▶ WORK REQUEST: Would you output, exactly as written, the line with "This screenshot has width=1911, height=905." and all lines after it to the end of the data below, and no others?

Pixel coordinate grounding data
• • •
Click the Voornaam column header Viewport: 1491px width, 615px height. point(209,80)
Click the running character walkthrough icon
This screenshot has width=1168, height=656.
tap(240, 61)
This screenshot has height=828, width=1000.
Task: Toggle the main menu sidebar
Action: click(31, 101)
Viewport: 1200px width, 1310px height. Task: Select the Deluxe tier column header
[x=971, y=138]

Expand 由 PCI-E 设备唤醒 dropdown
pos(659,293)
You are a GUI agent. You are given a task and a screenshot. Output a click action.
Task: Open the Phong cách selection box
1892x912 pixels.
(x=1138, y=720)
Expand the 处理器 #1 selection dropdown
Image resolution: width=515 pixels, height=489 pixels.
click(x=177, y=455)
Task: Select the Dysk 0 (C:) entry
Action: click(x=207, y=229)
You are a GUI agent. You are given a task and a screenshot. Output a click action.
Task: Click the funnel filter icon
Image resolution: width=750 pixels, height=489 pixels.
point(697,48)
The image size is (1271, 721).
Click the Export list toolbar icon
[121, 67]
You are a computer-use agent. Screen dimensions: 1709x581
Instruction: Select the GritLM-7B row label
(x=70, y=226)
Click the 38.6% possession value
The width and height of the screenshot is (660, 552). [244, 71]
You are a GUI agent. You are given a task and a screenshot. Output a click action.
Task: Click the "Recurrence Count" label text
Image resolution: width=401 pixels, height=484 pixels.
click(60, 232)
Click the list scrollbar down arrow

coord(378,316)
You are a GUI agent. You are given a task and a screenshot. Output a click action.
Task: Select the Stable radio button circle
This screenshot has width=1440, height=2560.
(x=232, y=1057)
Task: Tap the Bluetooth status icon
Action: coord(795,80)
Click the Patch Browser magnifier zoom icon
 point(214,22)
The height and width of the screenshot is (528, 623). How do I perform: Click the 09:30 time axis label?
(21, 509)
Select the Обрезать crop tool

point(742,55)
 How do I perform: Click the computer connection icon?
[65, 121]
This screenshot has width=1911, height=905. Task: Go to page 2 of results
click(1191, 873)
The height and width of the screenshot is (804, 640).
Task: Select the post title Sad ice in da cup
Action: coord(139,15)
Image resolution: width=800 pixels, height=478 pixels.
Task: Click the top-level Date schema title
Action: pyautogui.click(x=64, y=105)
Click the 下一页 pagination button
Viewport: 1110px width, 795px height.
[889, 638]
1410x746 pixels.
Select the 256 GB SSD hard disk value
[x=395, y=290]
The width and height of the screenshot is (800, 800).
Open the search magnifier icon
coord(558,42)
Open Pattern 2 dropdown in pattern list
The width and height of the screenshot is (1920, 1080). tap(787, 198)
• • •
▶ SOLVED PROBLEM:
This screenshot has width=1911, height=905. Task: Go to page 2 of results
click(1191, 873)
The height and width of the screenshot is (804, 640).
Task: Select the post title Sad ice in da cup
Action: coord(139,15)
Image resolution: width=800 pixels, height=478 pixels.
Task: Click the top-level Date schema title
Action: pyautogui.click(x=64, y=105)
Click the 下一页 pagination button
Viewport: 1110px width, 795px height.
[889, 638]
1410x746 pixels.
Select the 256 GB SSD hard disk value
[x=395, y=290]
The width and height of the screenshot is (800, 800).
Open the search magnifier icon
coord(558,42)
Open Pattern 2 dropdown in pattern list
The width and height of the screenshot is (1920, 1080). tap(787, 198)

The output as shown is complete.